#63 Facts About Teenage Pregnancy

Many young women could become pregnant at the age of 10, although I have never seen a pregnancy in a girl this young. Text books report pregnant patients as young as five or six years. These children would have what is called premature menarchy (onset of ovulation and periods). I have delivered a few 12-year-old girls and they actually have done very well with pregnancy and even delivery. The problem arises with postpartum care when you have a child taking care of a child. Although a young girl’s body might be ready, the emotions and psyche of the child are not.

While both pregnancy in a 12-year-old and 19-year-old are considered teenage pregnancies, obviously the outcome depends largely upon how old the teenager is. For example, if she is 12 years old and pregnant, the outcome is considerably different than being 19 years old and pregnant. Years ago women matured later. They often had their first period around age 18, got married at age 19 and got pregnant at age 20. That was reality for hundreds of years.
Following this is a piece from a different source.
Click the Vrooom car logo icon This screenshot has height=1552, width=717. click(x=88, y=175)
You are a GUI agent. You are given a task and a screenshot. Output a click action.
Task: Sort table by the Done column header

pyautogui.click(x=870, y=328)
In my experience, there are two reasons for teenage pregnancy. The reason for pregnancies in many 12-year olds can be related to family members, whether a stepfather, brother, uncle, or even fathers. Another reason for teenage pregnancies can be found in their lack of education about pregnancy and their options.

When I was a resident, we had clinics in some high schools, but today parents are much more vociferous about sex education in school than they were then. When we went to school clinics, we managed all kinds of care: flu, sore throat, earaches, bronchitis, STDs, but the primary reason for being in the schools was to offer birth control options. Whether parents liked it or not, these programs were effective in reducing teenage pregnancy.

We also offered prenatal and postpartum care to teenage moms and their children. The idea was to keep the moms in school, add child care, and add valuable healthcare services.  Yes, the kids got contraception. Our program did exactly what we wanted it to do. It lowered the teenage pregnancy rate and provided good postpartum care to teenage mothers. And there were no maternal deaths.
In most states, the teenage pregnant patient is her own agent for matters of pregnancy. She, not her parents or guardian, must give consent for any birth procedure, including vaginal birth or a c-section. Only she can consent. But on the other hand, she cannot consent for any other procedure such as a tonsillectomy, appendectomy, or even setting a broken bone.

For women under 20 years of age, much like women over 40 years of age, pregnancy carries increased risk. Although most women do well with pregnancy at these ages, there are nevertheless risk factors that need to be recognized and managed. One of the biggest problems for either age group is preeclampsia, which can be followed by the threat of eclampsia or a stroke and even death. Women at these age extremes are also at an increased risk of cesarean section, infection, bleeding, transfusion, and death. Additionally, there may be some problem with weight gain for mom or baby. The baby might be a little on the small side or the baby could also be quite large if the mother has pre-existing diabetes or develops gestational diabetes during the pregnancy.

Although every pregnancy is different, teen pregnancies are likely to be even more variable. Both the new mother and the new baby need care after birth and much support from family and healthcare providers. If the father of the baby is able to be involved, he should be. Then there is the issue of supporting the mother’s finishing high school and going to college. Often the baby’s primary caregiver will be the maternal grandmother. The person who will be the primary parent needs to be clear from the very beginning.

Pregnancy at any age involves a tremendous amount of decision-making. With teenage pregnancies, the number of decisions to be made can become overwhelming but are manageable with proper support.